BRIEF DESCRIPTION OF THE DRAWINGS
[0026] Various features and advantages of the present disclosure
will become more apparent by describing in detail several
embodiments thereof with reference to the attached drawings, in
which:
[0027] FIG. 1 is a plan view showing a printing operation of a
conventional array type head;
[0028] FIG. 2 is a schematic drawing of an inkjet printer having an
array type head according to an embodiment of the present
disclosure;
[0029] FIG. 3 is a graph showing the temperature variation of an
inkjet printhead versus printing time after printing two pages of a
document with a conventional natural cooling method;
[0030] FIG. 4 is a graph showing the temperature variation of an
inkjet printhead versus printing time after printing two pages of a
document in a conventional spitting method; and
[0031] FIG. 5 is a graph showing the temperature variation of an
inkjet printhead according to printing time using ink circulation
according to an embodiment of the present disclosure.
DETAILED DESCRIPTION OF SEVERAL EMBODIMENTS
[0032] The present disclosure is described below more fully with
reference to the accompanying drawings, in which several
embodiments of the present disclosure are shown. In the drawings,
the thicknesses of layers and regions are exaggerated for clarity,
and like reference numerals refer to the like elements. The various
embodiments of the present disclosure described below are provided
by way of example and can be modified in many different forms.
.....
• [GIVEN REQUEST 1]:
According to the patent excerpt, what is exaggerated in the drawings for clarity?
• [GIVEN REQUEST 2]:
Copy the part of the patent excerpt between "DETAILED DESCRIPTION OF" and "many different forms.", inclusive.
The data after the patent excerpt is separate material.
.....
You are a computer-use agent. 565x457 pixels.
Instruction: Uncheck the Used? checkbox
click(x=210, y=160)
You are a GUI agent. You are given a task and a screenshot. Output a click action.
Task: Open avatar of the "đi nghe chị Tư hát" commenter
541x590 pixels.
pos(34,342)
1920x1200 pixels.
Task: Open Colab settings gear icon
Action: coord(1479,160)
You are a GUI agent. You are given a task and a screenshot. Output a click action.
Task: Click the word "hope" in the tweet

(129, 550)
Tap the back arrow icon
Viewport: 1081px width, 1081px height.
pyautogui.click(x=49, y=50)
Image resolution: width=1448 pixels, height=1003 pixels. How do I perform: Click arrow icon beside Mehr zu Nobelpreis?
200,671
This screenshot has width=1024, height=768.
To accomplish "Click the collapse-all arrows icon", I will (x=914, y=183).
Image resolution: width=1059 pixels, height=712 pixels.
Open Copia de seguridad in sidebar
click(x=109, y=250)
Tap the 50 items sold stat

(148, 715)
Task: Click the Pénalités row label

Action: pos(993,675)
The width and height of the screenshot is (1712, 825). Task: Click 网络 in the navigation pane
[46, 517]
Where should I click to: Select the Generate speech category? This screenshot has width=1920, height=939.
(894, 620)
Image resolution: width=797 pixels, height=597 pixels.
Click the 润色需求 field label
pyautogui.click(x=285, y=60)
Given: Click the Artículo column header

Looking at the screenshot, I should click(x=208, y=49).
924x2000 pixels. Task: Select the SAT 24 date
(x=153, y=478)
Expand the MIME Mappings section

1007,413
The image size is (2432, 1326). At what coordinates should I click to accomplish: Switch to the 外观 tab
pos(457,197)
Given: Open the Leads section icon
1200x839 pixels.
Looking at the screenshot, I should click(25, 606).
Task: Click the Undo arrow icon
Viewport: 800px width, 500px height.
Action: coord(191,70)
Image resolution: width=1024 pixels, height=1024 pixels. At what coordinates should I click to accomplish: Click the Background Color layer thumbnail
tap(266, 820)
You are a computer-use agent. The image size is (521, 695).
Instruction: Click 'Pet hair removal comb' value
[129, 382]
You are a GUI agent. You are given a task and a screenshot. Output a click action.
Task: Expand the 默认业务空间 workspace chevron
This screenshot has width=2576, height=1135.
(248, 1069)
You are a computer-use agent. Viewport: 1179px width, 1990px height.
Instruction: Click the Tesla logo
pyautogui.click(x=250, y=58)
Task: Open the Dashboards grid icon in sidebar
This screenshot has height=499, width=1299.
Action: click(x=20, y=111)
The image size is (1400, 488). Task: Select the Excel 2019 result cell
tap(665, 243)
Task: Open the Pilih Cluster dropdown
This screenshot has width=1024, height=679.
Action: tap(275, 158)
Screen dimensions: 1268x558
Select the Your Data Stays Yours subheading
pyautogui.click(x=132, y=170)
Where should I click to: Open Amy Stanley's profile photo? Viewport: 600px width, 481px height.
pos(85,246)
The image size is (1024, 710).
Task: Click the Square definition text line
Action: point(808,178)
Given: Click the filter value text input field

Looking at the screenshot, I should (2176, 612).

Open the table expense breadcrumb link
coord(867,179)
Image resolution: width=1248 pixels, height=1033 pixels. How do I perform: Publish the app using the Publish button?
.....
• [REPLY 1]:
The thicknesses of layers and regions.

• [REPLY 2]:
DETAILED DESCRIPTION OF SEVERAL EMBODIMENTS
[0032] The present disclosure is described below more fully with
reference to the accompanying drawings, in which several
embodiments of the present disclosure are shown. In the drawings,
the thicknesses of layers and regions are exaggerated for clarity,
and like reference numerals refer to the like elements. The various
embodiments of the present disclosure described below are provided
by way of example and can be modified in many different forms.